Wednesday 16 June 2021

Congo Kinshasa: Momba and medical dilemmas

I hadn’t seen Momba since before I went to Kinshasa at the end of August, last year. At that time the swelling in her face, caused by TB, had gone down considerably, and she’d gained weight. We left her with the instructions that sometime in September she should return to her village of Bokakata. While she stayed at our second centre, she’d followed a course of drugs to cure her. She’d got her appetite back – and amazingly, become a new person. Any further medication the hospital might give her she could carry with her to her village. Our work was done – we’d already saved her life.

Mama Momba with children the day before her hospital visit


She came to see me, only a few days after my arrival in March. I noticed that, although most of it had gone, the swelling in her face was still there. She had always talked about “when the bone started to stick out!" and we always assumed she was describing the TB ganglions that made her face swell. This time she showed me inside her mouth. Her back teeth at the back seemed double. Along the length of her teeth on one side there was a ridge of toothlike growth, but just the thickness of a comb. “When I lie on this side, it hurts. At first, it was the other side – but now it’s this side,” she said.

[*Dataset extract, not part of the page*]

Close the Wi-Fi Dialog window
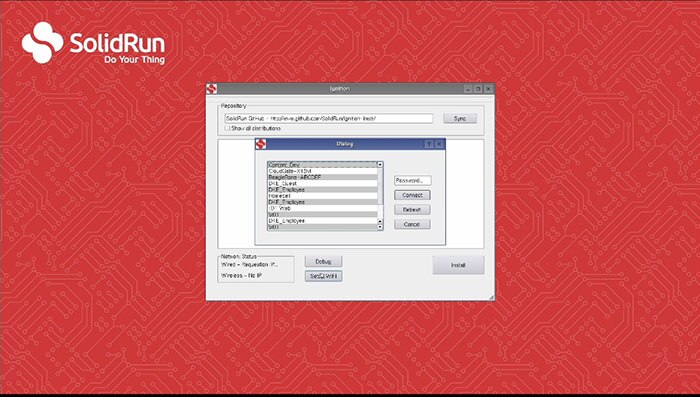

Dr Eric was busy with a patient when we arrived at the Catholic hospital next door. She was able to be examined by one of the Medical Assistants (nurse practitioners), Jean-Paul. I’d done my own research and could have come to several conclusions – one of them, bone cancer. Jean Paul confirmed my suspicions. “It could well be bone cancer,” he said. “But it seems to be made from tooth enamel. That had already been in my research – bony spurs growing from the jaw and associated with TB. “She’d need specialist treatment in Kinshasa. It would be expensive and there’s no guarantee of success,” he added. “But you’ll need to see Dr Eric for confirmation."

Dr Eric was now free. He was certain it wasn’t cancer. The tooth enamel growth could just be removed – but it would need to be in the operating room. “Leave it with me and I’ll research it a little more at home. But meanwhile, I’ll book her in for the operation tomorrow morning. It’ll be under general anaesthetic.”

I went back to my house and told Judith what had been decided. Judith wasn’t happy.

“We’ve already treated her TB and paid her keep for 6 months, Francis,” she explained. “Her costs have been more than any one of the malnourished children we’ve treated. What if the operation goes wrong and she dies? Then we’ll have more problems!” 

Judith was getting annoyed. Momba had reminded her of a recent patient whom we’d offered to help. The patient had suffered a crush injury, in Baringa, after the wall of a house had fallen on him. He’d been bed-ridden for almost 2 years and the family had finally agreed to amputate his leg. I’ve known his family for 30 years, and so was keen to help. Although the family had paid most of it already, Judith and I agreed to pay the remainder of his hospital bill for the amputation. In addition we would pay for any further medication and dressings. 

What actually happened was this: six weeks after his operation, he died. The remaining bill for the operation was never paid, even though we’d given the family the money for it. As well as that, they’d done another operation on his hand where the skin had torn apart, without our consent. We ended up with a bill for $400 and the young man was dead. He died from poor bedsore management – his whole body had just deteriorated. Incidentally, the amputation was a great success and the wound was very clean and healing very well – but not so the rest of his body. It was for this reason that Judith had sworn we’d never get involved in someone else’s operation again.

I told her that we’d come so far with Mama Momba that it would be a shame to leave it all now. I insisted that she have the operation, and that it would just be like a visit to the dentist. Reluctantly, she agreed.

The next morning, Momba arrived with some family members. We made the short journey to the hospital and I found them somewhere to sit and wait. A porter came across and said that Dr Eric wanted to see me. I went across to his little office and entered. There, sitting on a chair behind the door, was Judith! She’d been for a chat and explained her worries! Judith left me to talk to the doctor.

“I did some more research,” Eric said. “I’m coming down more on the side of possible cancer, but we can’t be certain yet. Judith is right to be concerned – you could be starting a long line of procedures. Let’s see how it goes for a while.”

The truth is that diagnostic capacity is very low in Basankusu hospitals. Eventually, our resources have to be taken into consideration. We can’t save the whole world – and if we tried it would bankrupt us very quickly. 

Dr Eric called Momba to his room and told her that he’d decided not to go ahead. She was happy, and told us how she’d had a dream in which she died and went to heaven, during the operation. 

“So, it sounds like you’re very relieved,” laughed Dr Eric. “Do you remember telling me last time about falling and the ‘bone’ broke off?” 

“Yes,” she replied, “that’s when it started on the other side.” 

“Let’s wait and see if the same happens this time,” he said.

We got Momba back to the house. I kept in mind that her condition could possibly bring her back at a future date. We gave her some money and food to keep her going and told her the time of the next boat to Bokakata. And she thanked us and promised that she would go.

But she’s still in Basankusu – she never went!